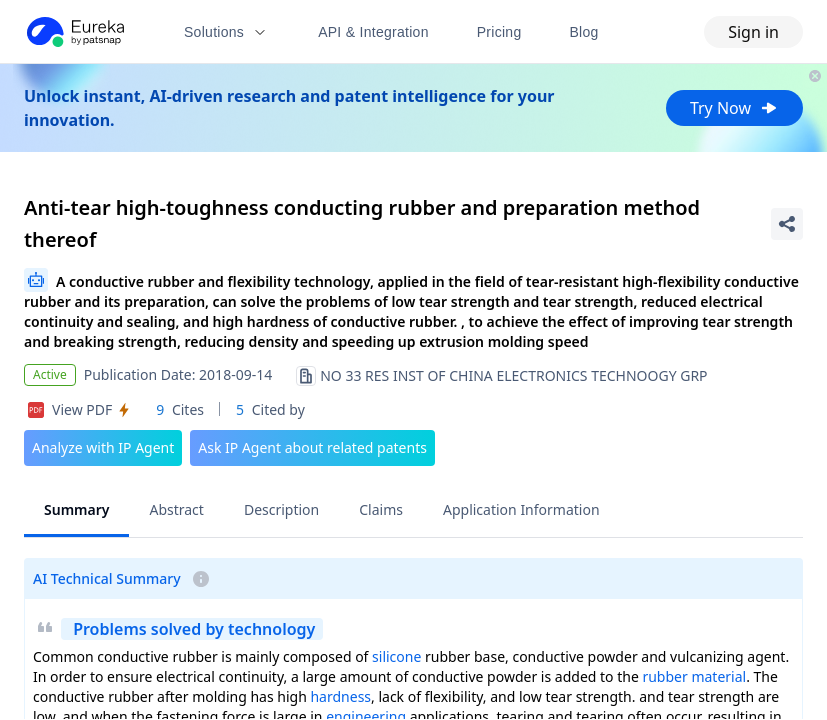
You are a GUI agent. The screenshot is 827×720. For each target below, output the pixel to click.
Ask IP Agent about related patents (312, 447)
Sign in (753, 32)
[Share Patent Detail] (787, 224)
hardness (340, 696)
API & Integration (373, 32)
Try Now (734, 108)
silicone (396, 656)
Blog (584, 32)
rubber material (694, 676)
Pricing (499, 32)
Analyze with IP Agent (103, 447)
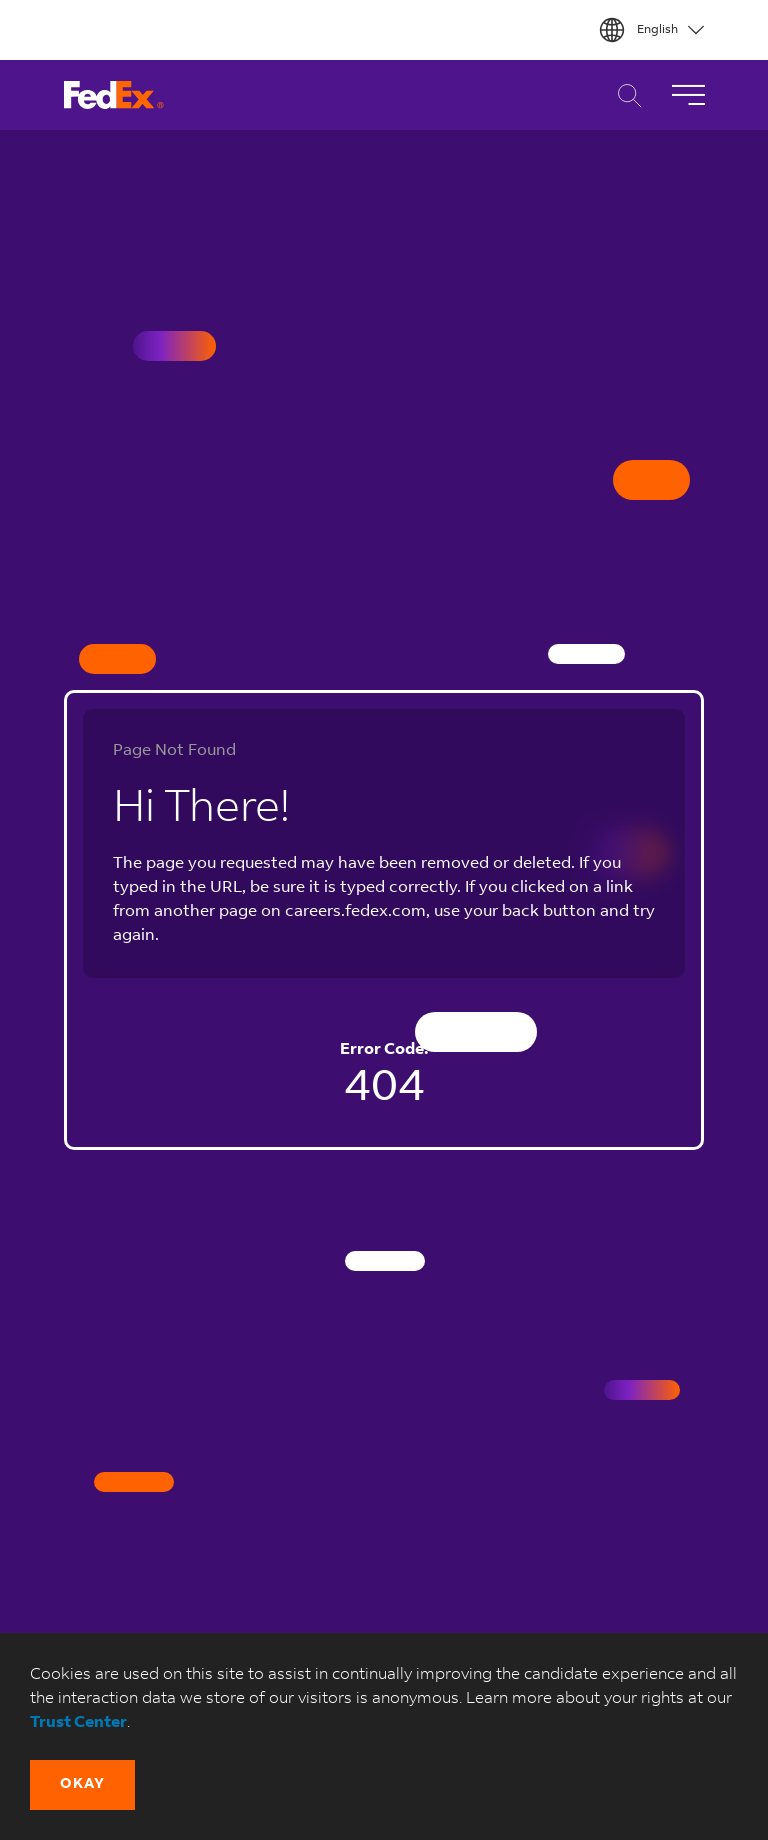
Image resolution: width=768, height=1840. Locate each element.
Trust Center (78, 1723)
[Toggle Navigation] (688, 95)
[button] (82, 1785)
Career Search (624, 95)
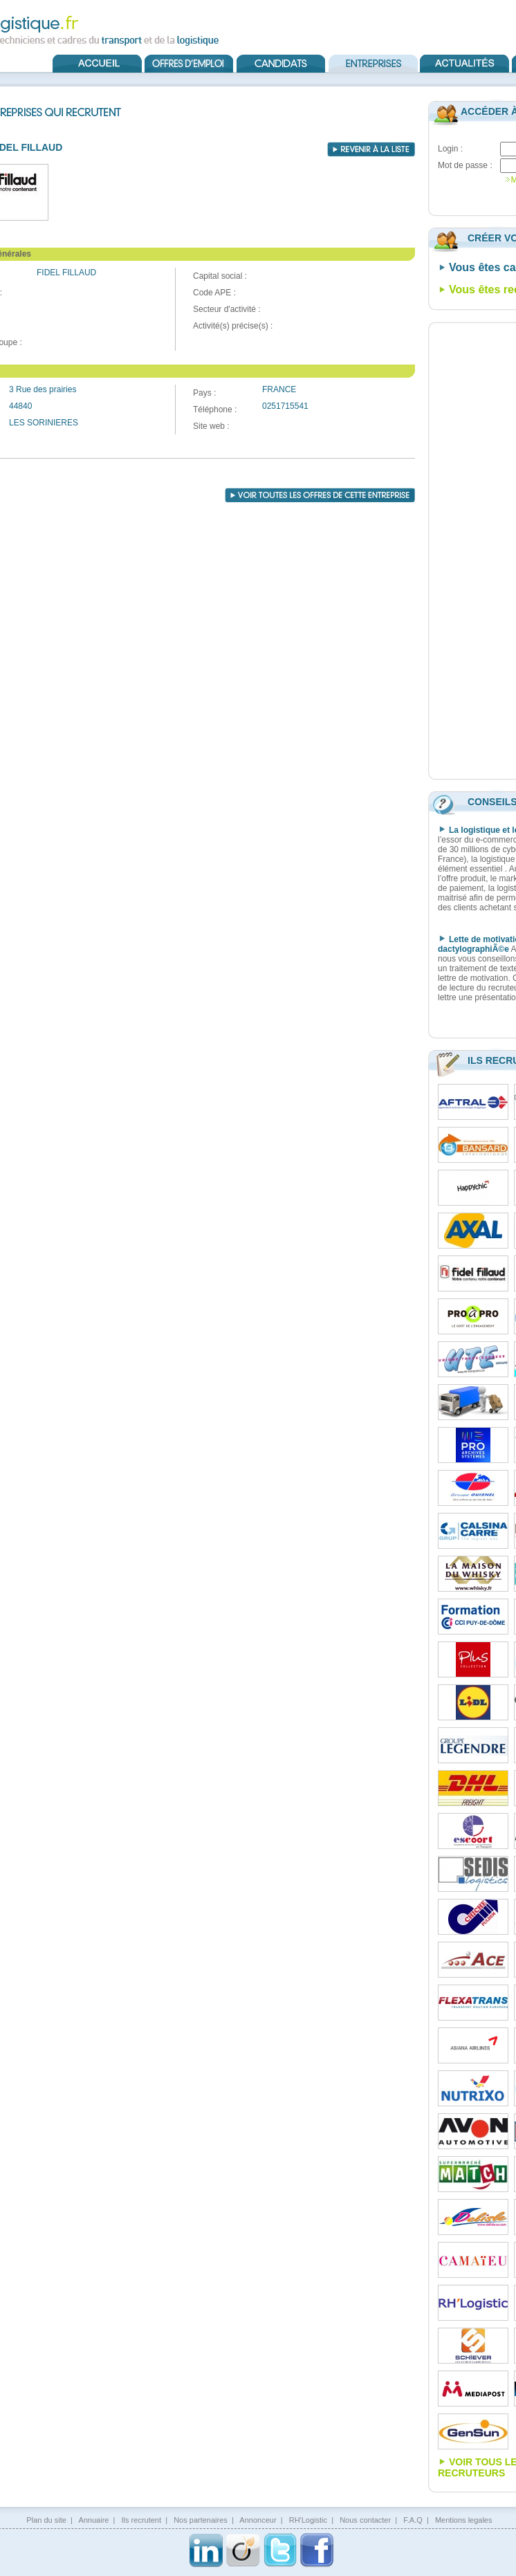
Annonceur (257, 2520)
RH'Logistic (308, 2520)
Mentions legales (463, 2520)
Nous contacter (365, 2520)
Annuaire (93, 2520)
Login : (450, 149)
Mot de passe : (465, 165)
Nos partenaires (201, 2520)
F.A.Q (413, 2520)
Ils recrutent (141, 2520)
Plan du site (46, 2520)
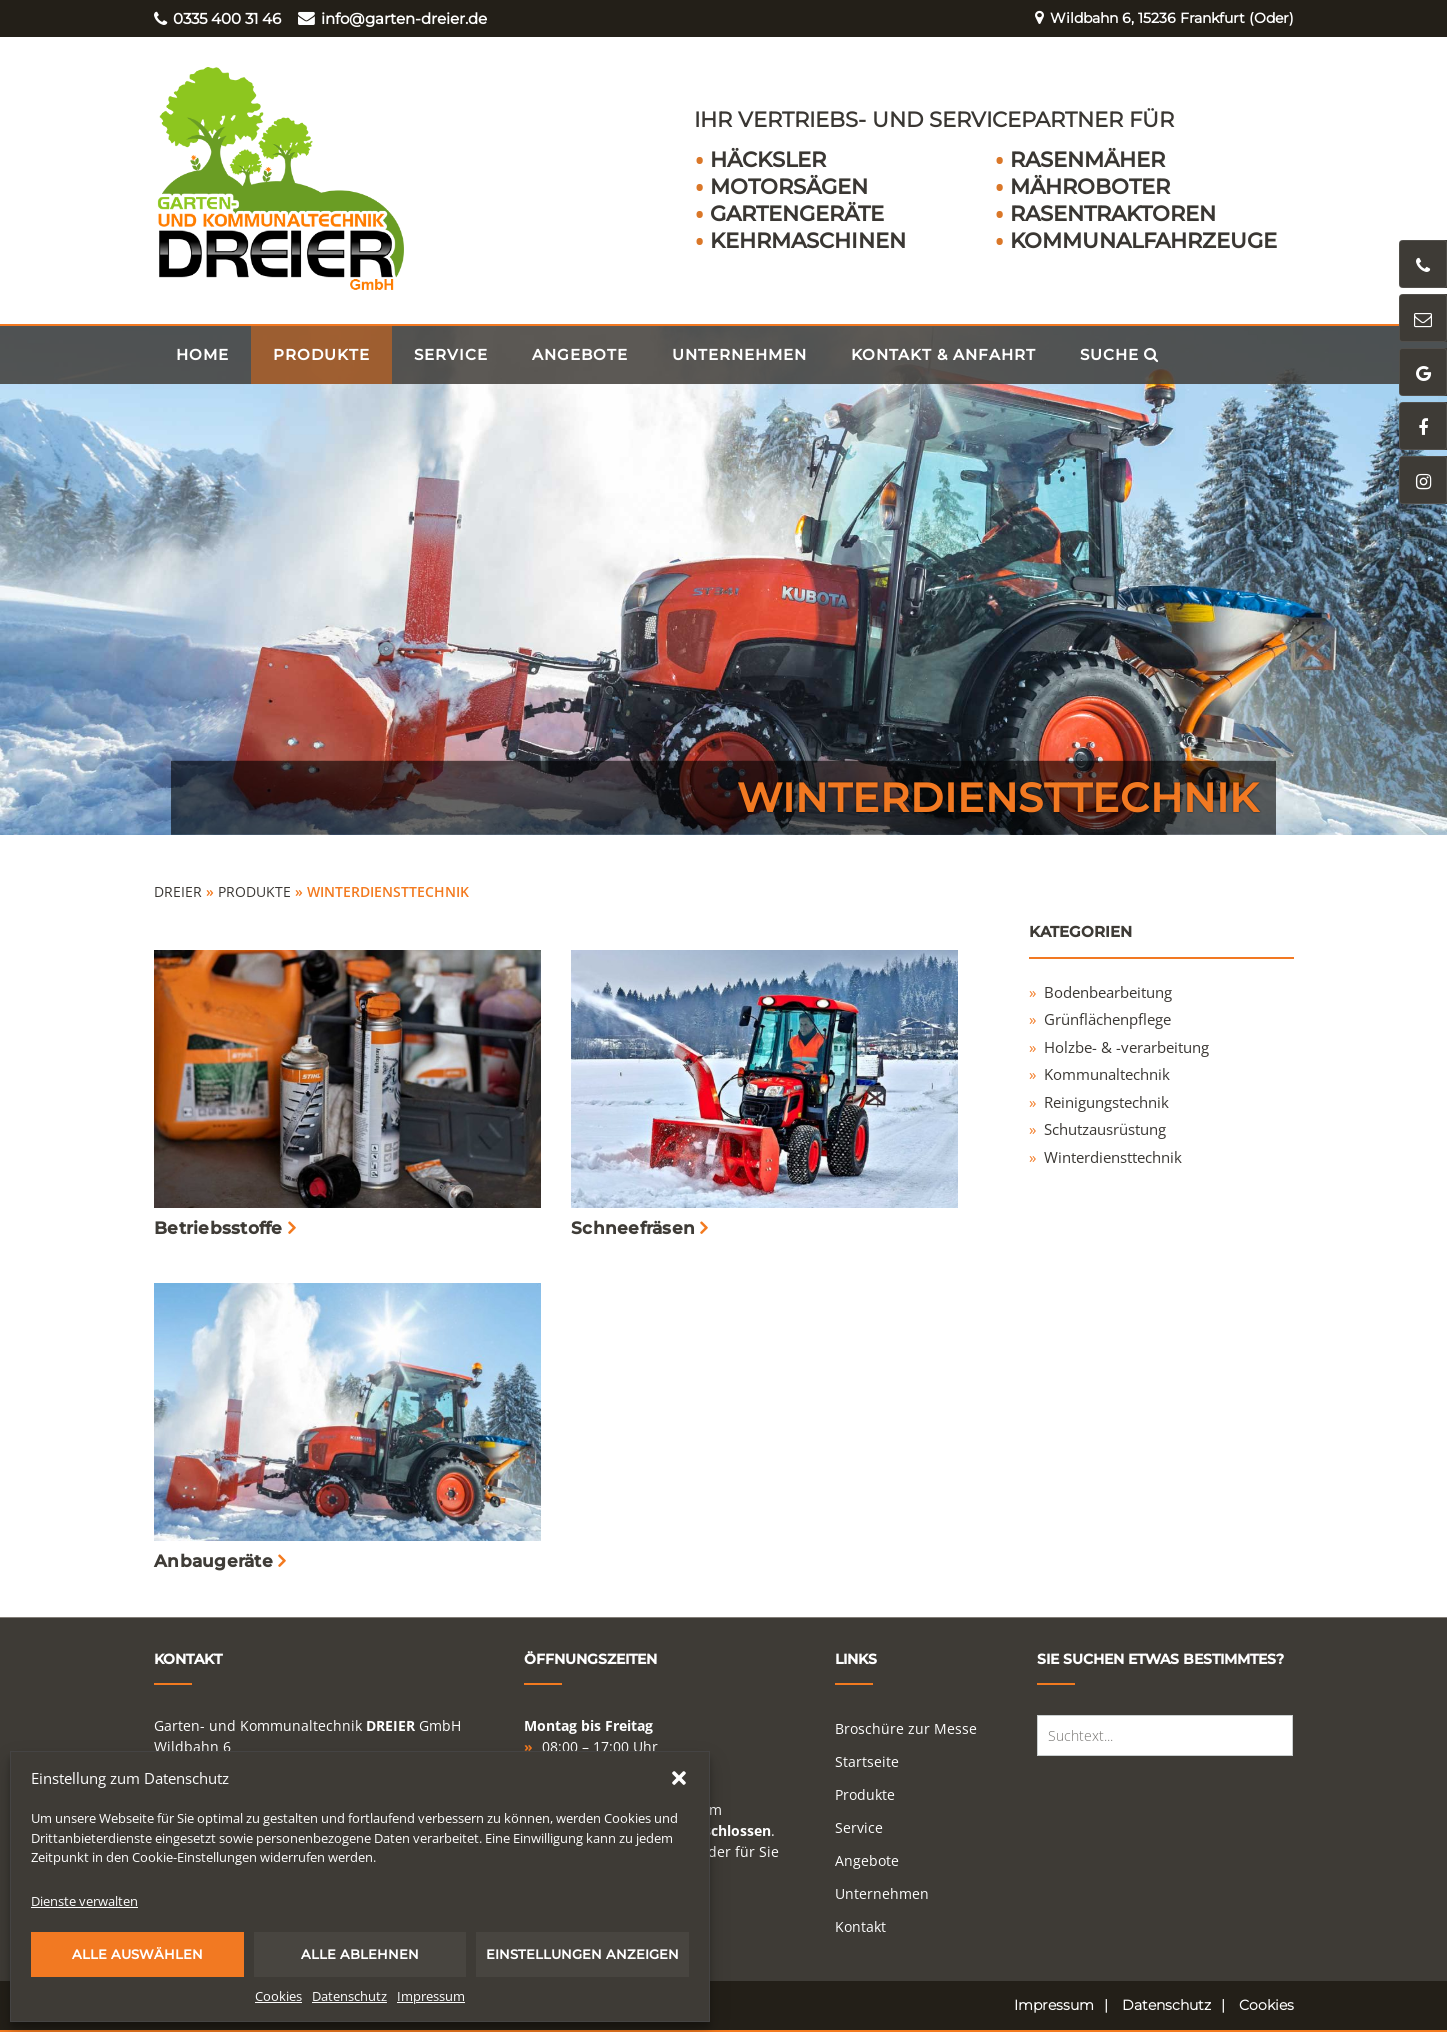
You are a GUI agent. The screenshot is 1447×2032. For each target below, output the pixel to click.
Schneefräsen (633, 1228)
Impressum (431, 1996)
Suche (1119, 354)
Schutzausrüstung (1105, 1129)
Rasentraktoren (1113, 213)
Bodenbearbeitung (1108, 992)
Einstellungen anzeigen (582, 1954)
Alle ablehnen (360, 1954)
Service (451, 354)
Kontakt (860, 1926)
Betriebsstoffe (218, 1228)
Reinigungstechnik (1106, 1102)
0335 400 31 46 (217, 18)
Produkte (321, 354)
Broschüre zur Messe (906, 1728)
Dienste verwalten (84, 1901)
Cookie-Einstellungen (194, 1857)
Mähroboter (1090, 186)
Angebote (580, 354)
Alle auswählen (137, 1954)
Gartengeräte (797, 213)
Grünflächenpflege (1107, 1019)
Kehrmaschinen (808, 240)
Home (202, 354)
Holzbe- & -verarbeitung (1126, 1047)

★ ★ ★ ★ ★

Written instruction: Render the stretch from the line containing "Sign in (753, 32)" through the line containing "Betriebsstoffe (218, 1228)" as a Markdown table with the columns Row and Line text, numbering each row. Leave out blank lines and the pictures.

The reply:
| Row | Line text |
|---|---|
| 1 | Sign in (753, 32) |
| 2 | [Share Patent Detail] (787, 224) |
| 3 | hardness (340, 696) |
| 4 | API & Integration (373, 32) |
| 5 | Try Now (734, 108) |
| 6 | silicone (396, 656) |
| 7 | Blog (584, 32) |
| 8 | rubber material (694, 676) |
| 9 | Pricing (499, 32) |
| 10 | Analyze with IP Agent (103, 447) |
| 11 | Image resolution: width=768, height=1840. Locate each element. |
| 12 | Trust Center (78, 1723) |
| 13 | [Toggle Navigation] (688, 95) |
| 14 | [button] (82, 1785) |
| 15 | Career Search (624, 95) |
| 16 | Annonceur (257, 2520) |
| 17 | RH'Logistic (308, 2520) |
| 18 | Mentions legales (463, 2520) |
| 19 | Nous contacter (365, 2520) |
| 20 | Annuaire (93, 2520) |
| 21 | Login : (450, 149) |
| 22 | Mot de passe : (465, 165) |
| 23 | Nos partenaires (201, 2520) |
| 24 | F.A.Q (413, 2520) |
| 25 | Ils recrutent (141, 2520) |
| 26 | Plan du site (46, 2520) |
| 27 | You are a GUI agent. The screenshot is 1447×2032. For each target below, output the pixel to click. |
| 28 | Schneefräsen (633, 1228) |
| 29 | Impressum (431, 1996) |
| 30 | Suche (1119, 354) |
| 31 | Schutzausrüstung (1105, 1129) |
| 32 | Rasentraktoren (1113, 213) |
| 33 | Bodenbearbeitung (1108, 992) |
| 34 | Einstellungen anzeigen (582, 1954) |
| 35 | Alle ablehnen (360, 1954) |
| 36 | Service (451, 354) |
| 37 | Kontakt (860, 1926) |
| 38 | Betriebsstoffe (218, 1228) |